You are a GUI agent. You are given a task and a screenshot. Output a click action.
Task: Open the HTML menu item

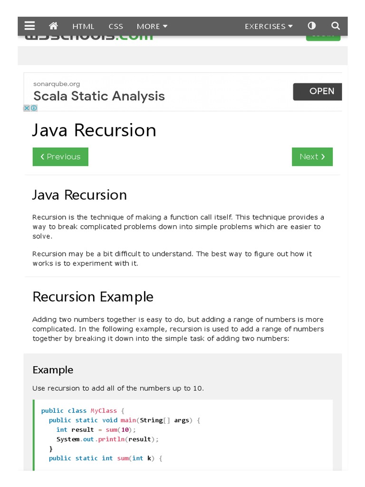click(x=83, y=27)
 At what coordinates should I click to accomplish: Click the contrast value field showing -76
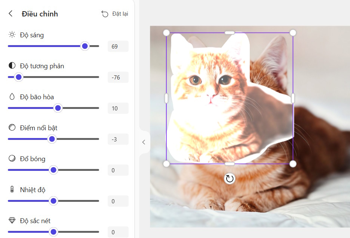[x=118, y=77]
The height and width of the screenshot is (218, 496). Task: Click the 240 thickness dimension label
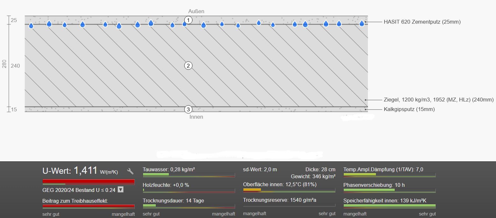click(x=15, y=66)
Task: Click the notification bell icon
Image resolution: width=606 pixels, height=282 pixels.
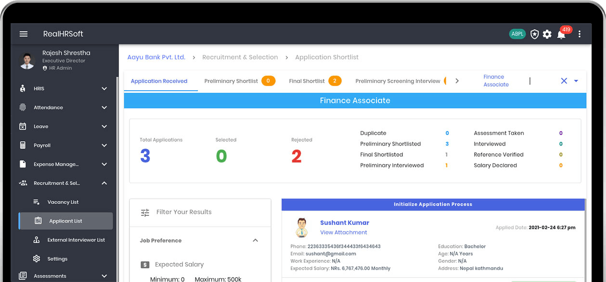Action: [x=561, y=34]
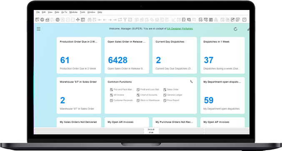Open the Go To menu
The image size is (282, 151).
click(x=64, y=12)

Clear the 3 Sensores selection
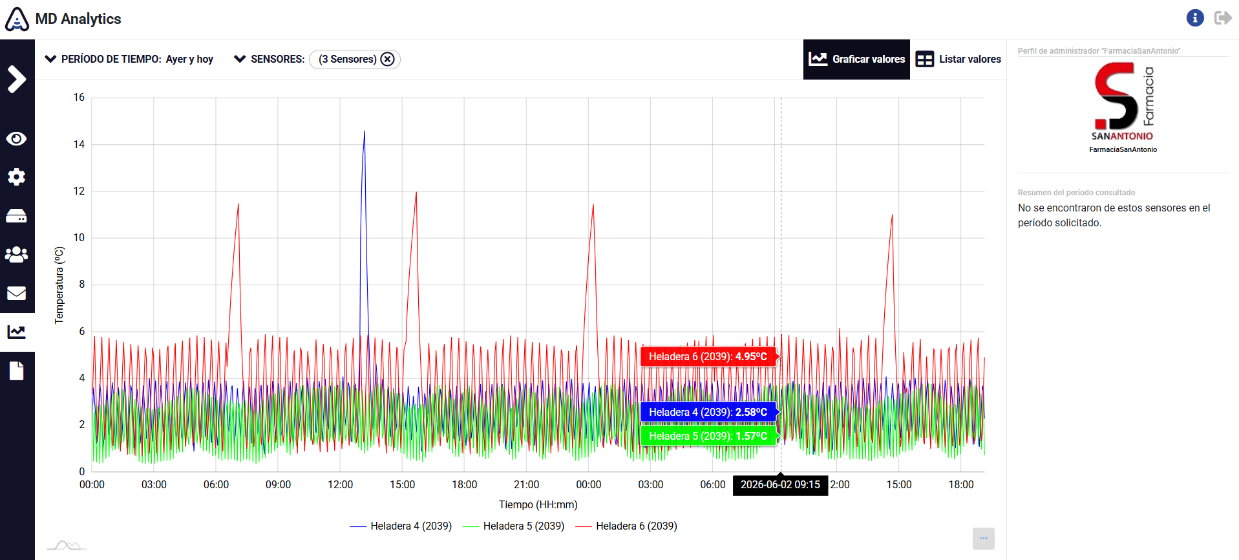pos(387,59)
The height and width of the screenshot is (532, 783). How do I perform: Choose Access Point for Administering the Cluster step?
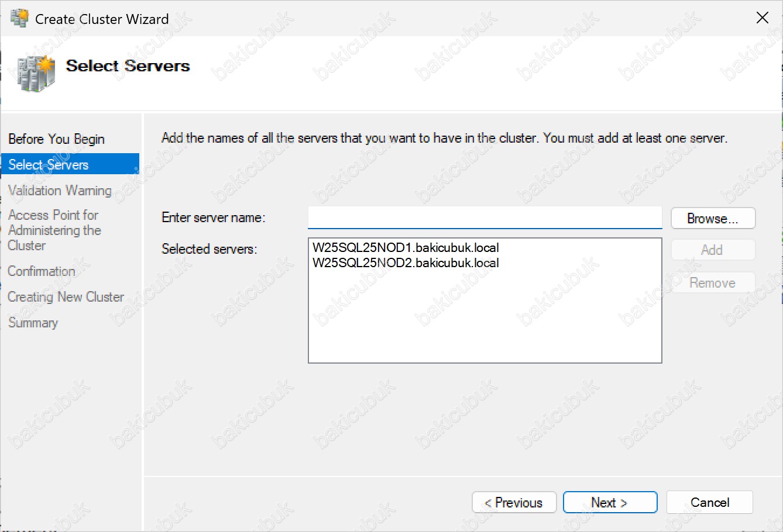54,230
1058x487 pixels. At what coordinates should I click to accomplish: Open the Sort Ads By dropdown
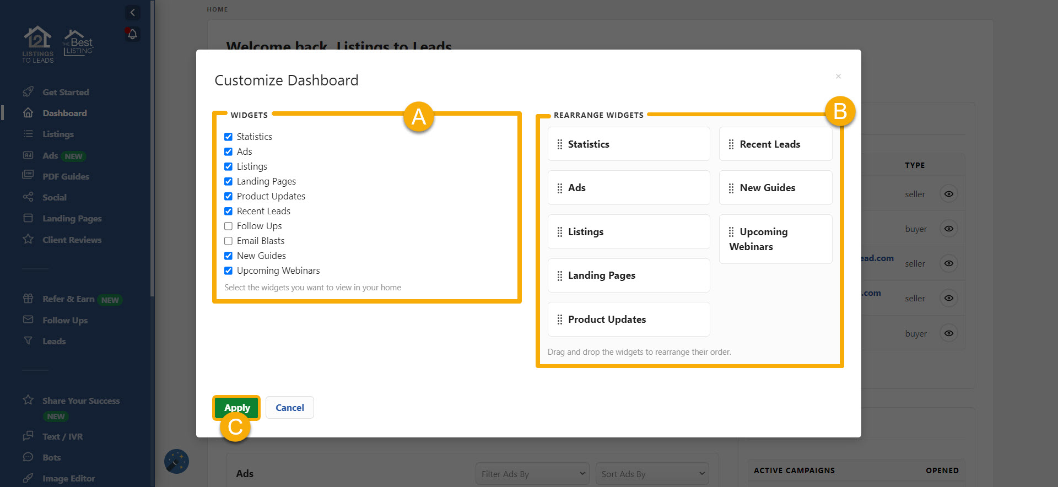pyautogui.click(x=652, y=474)
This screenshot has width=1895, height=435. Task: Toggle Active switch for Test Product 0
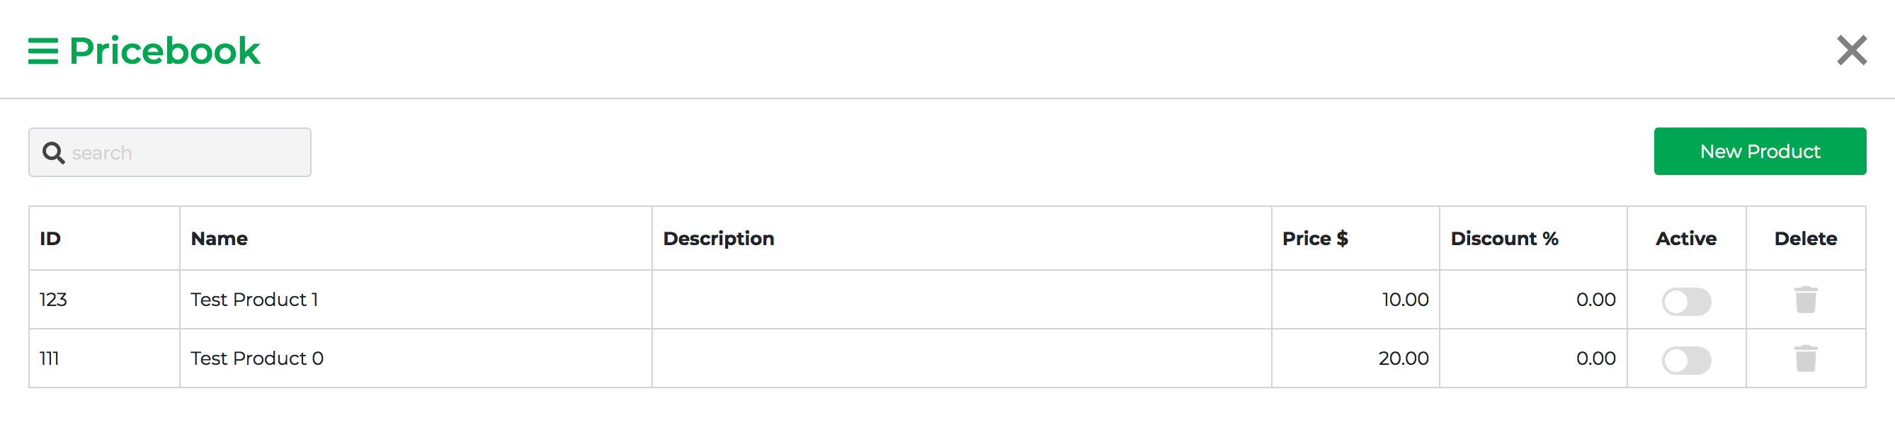(1685, 361)
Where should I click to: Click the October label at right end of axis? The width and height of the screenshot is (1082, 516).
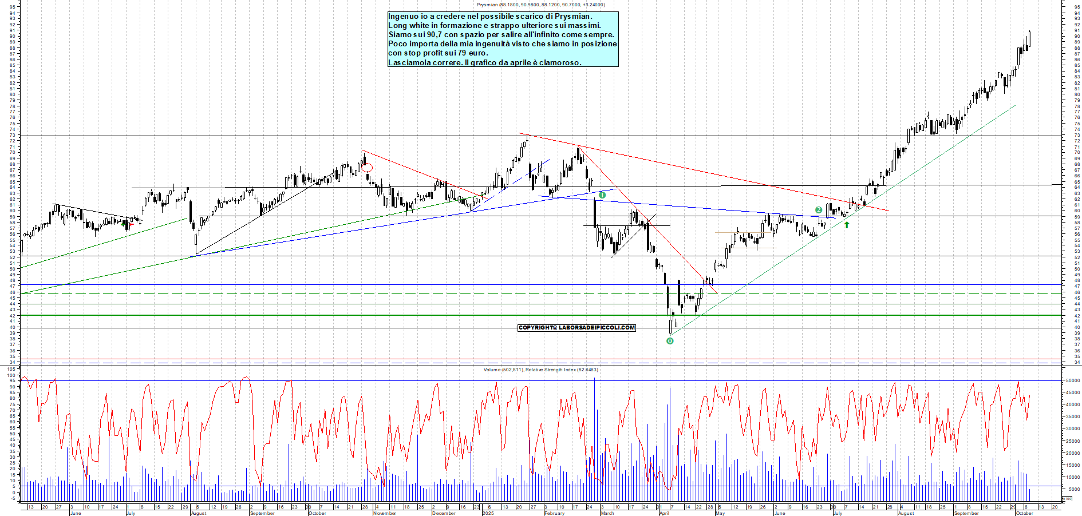click(x=1024, y=513)

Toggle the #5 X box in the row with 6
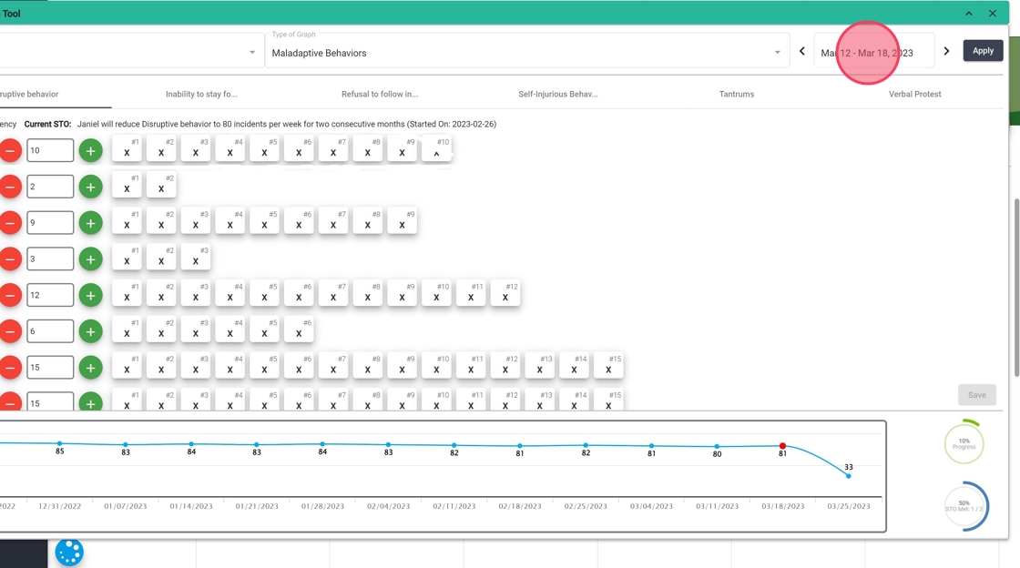(265, 330)
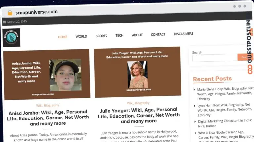This screenshot has width=254, height=142.
Task: Open the ABOUT page
Action: click(137, 35)
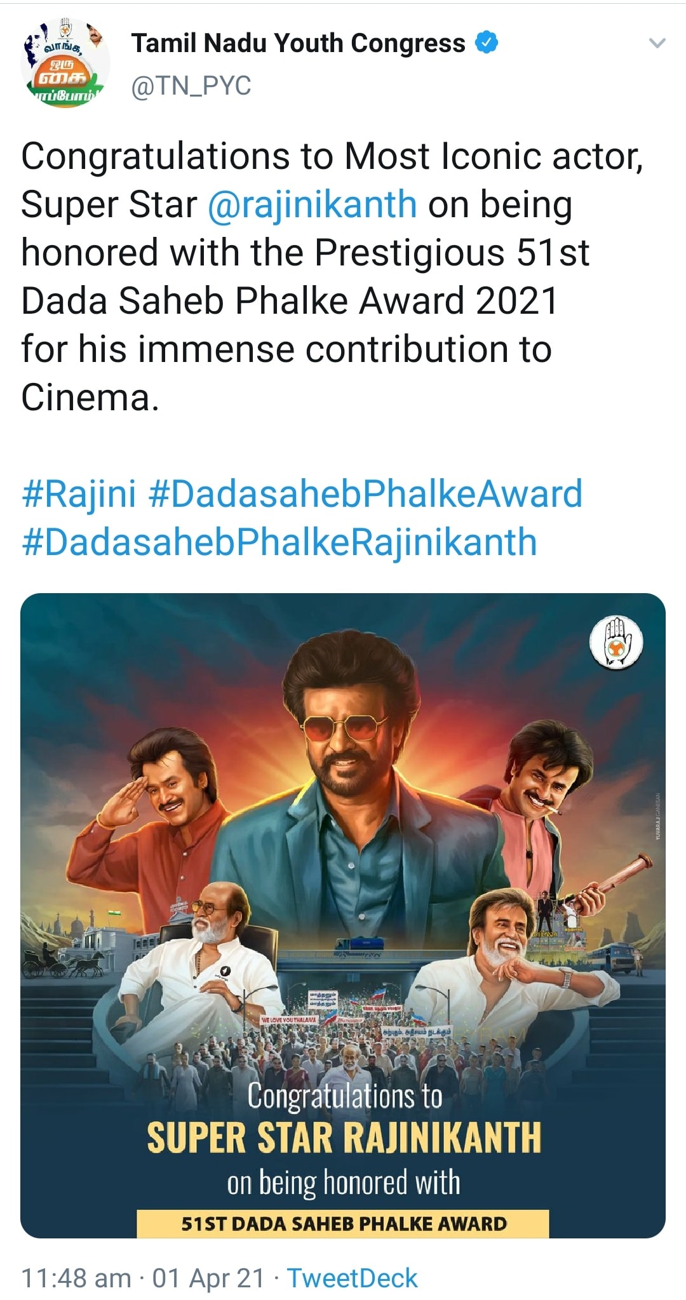The image size is (686, 1300).
Task: Click the 11:48 am tweet timestamp
Action: point(76,1278)
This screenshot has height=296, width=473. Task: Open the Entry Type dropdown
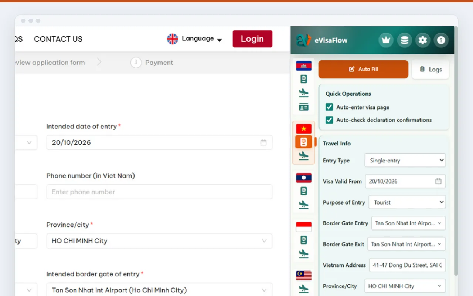(x=405, y=161)
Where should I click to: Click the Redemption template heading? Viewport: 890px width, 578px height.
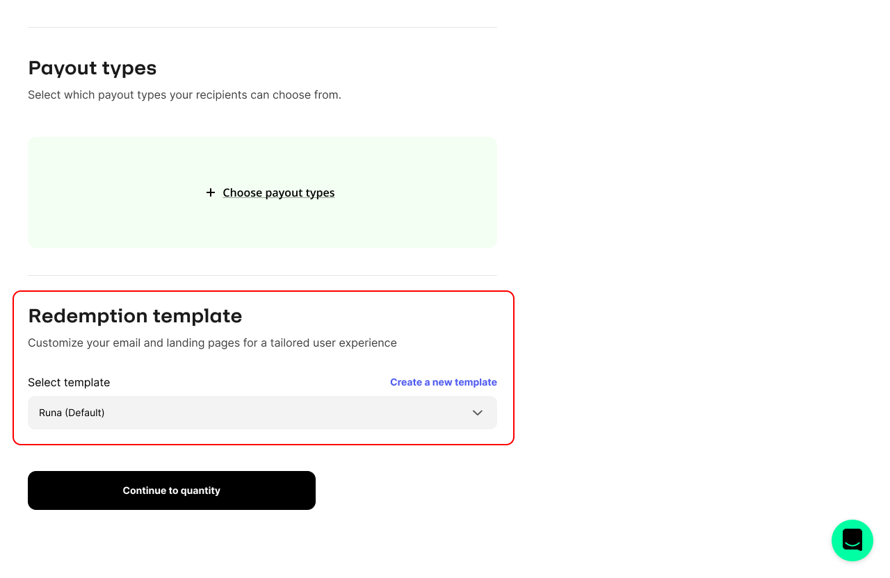(135, 316)
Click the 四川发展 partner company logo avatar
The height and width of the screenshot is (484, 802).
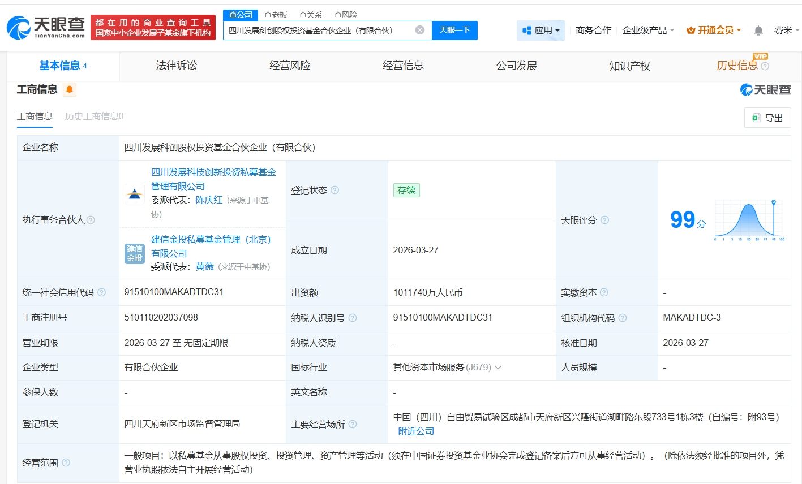[134, 194]
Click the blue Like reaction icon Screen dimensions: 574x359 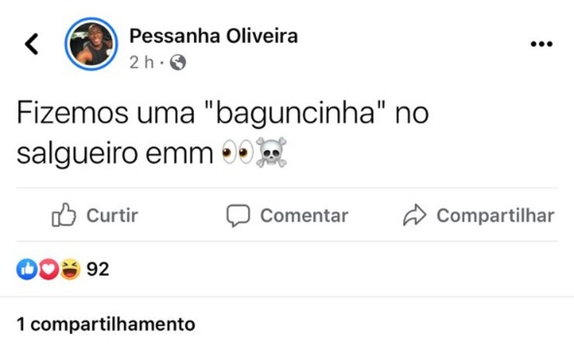point(26,270)
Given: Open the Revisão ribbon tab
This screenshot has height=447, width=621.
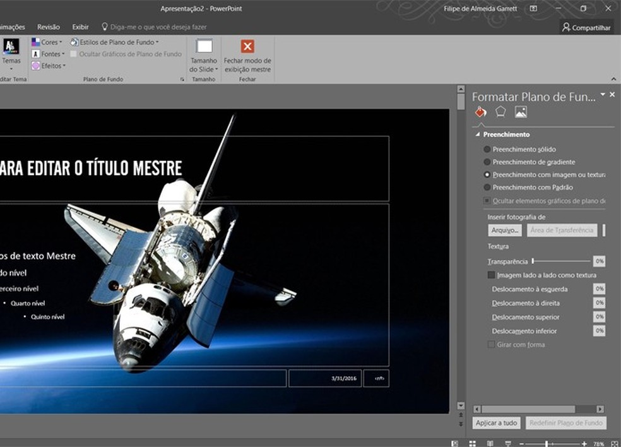Looking at the screenshot, I should (49, 27).
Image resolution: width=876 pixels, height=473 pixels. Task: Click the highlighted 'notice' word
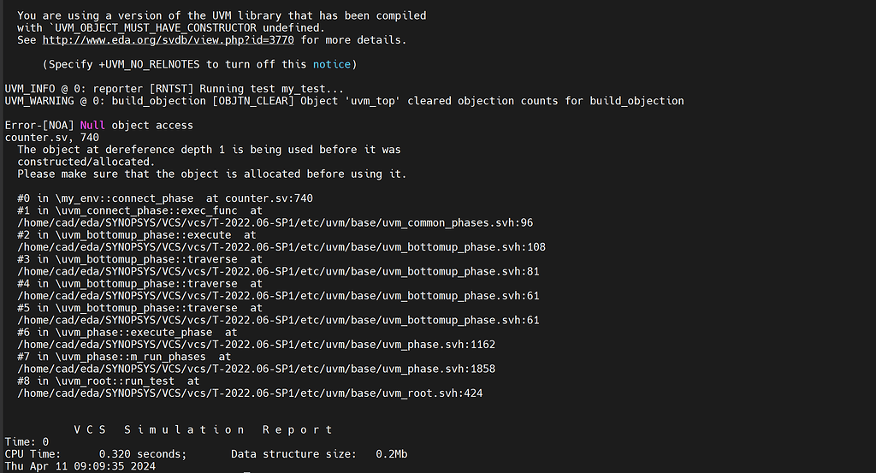[332, 64]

_ _ _ _

Task requirements:
Return exactly the lines from the one containing "Image resolution: width=876" through the end of the records, leaving out every picture.

Task result:
Image resolution: width=876 pixels, height=473 pixels. Task: Click the highlighted 'notice' word
[332, 64]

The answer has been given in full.